Durante el cáncer y ahora en el encierro por la cuarentena y por una enfermedad que estoy un 70% seguro que me podría matar, he querido recuperarla para redimirla o redimirme frente a ella. Quizás darle las gracias, no al pasado, pero al narrador de aquel pasado (dirán algunos que están agradecidos con su pasado lleno de cicatrices y de sangre, creo que mienten para tener por qué despertarse el día de mañana). Era una voz que, sea como sea, sabía enfrentar las dificultades con buen humor y, algunos días, hasta con entusiasmo.
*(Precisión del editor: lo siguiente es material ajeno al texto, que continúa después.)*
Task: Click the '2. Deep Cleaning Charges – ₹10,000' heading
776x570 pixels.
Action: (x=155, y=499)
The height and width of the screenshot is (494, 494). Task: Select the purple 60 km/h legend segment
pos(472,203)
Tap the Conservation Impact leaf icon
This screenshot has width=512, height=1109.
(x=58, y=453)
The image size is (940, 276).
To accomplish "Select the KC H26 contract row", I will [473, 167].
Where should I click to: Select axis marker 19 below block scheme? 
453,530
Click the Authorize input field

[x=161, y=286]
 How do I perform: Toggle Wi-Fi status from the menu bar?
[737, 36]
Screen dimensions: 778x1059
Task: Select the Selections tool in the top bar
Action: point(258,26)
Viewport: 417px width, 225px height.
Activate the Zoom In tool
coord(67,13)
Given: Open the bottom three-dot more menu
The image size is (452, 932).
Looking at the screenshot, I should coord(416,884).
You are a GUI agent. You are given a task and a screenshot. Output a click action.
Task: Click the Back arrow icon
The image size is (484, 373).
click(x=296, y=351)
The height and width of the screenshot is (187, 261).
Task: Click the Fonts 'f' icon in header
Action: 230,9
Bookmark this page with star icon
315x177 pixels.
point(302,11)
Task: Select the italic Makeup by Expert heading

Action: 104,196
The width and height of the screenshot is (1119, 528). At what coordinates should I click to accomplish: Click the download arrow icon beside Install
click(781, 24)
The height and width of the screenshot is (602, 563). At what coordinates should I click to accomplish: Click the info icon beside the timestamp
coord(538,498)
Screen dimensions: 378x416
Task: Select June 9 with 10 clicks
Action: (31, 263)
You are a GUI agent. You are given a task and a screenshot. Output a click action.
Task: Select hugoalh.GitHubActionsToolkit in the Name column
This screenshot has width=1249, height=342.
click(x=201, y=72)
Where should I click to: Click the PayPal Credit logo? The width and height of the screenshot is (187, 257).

No sólo era la energía de la juventud, pero el gusto de distorsionar las cosas para verles un punto amable, una pequeña ganancia o un trofeo falso y asumirlo como una victoria. Año tras año, me han ocurrido cosas que obligan las mismas, enfadosas y trilladas preguntas: qué vale la pena, por qué haces esto, por qué haces aquello, dónde está tu tiempo, de qué sirvió haberlo consumido, qué quedará de ti para mañana. Todas esas preguntas sé que son engaños, espejismos, pero también sirven como una buena excusa para levantarse, ponerse a trabajar, aprender algo y dominar mecanismos que nos harán felices, productivos o contentos. Be your own drone. La voz de aquél morrito estaría de acuerdo, pero también se estaría cagando de la risa por semejantes afirmaciones tan gruesas, tan pesadas, tan fantoches.

Mucho tiempo no he tenido la necesidad de escribir las historias que quiero escribir porque desde hace un par de años, igual que al cuerpo, parece que inyectaron con algo a mi espíritu y lo dejaron todo lelo y todo baboso. No me voy a molestar en limpiar eso, ya lo intenté de muchas maneras, pero voy a hablarle a este chamaco cabrón y me sentaré a escribir con él. Escribir entradas de un blog que tenga diez verdades y una mentira, nomás para confundir o maravillar. Le hablaré a Timmy en el pozo y veremos qué responde, si me cuenta algo, si podemos hacer de estos 300 metros de calle algo más agradable ya que el mundo allá afuera ha dejado de existir tal como lo percibíamos, tal como era nuestro. Sí, pues, me pondré a contar cosas, pero dejaré que otros se preocupen. Esos son mis buenos deseos para mí, el día de hoy.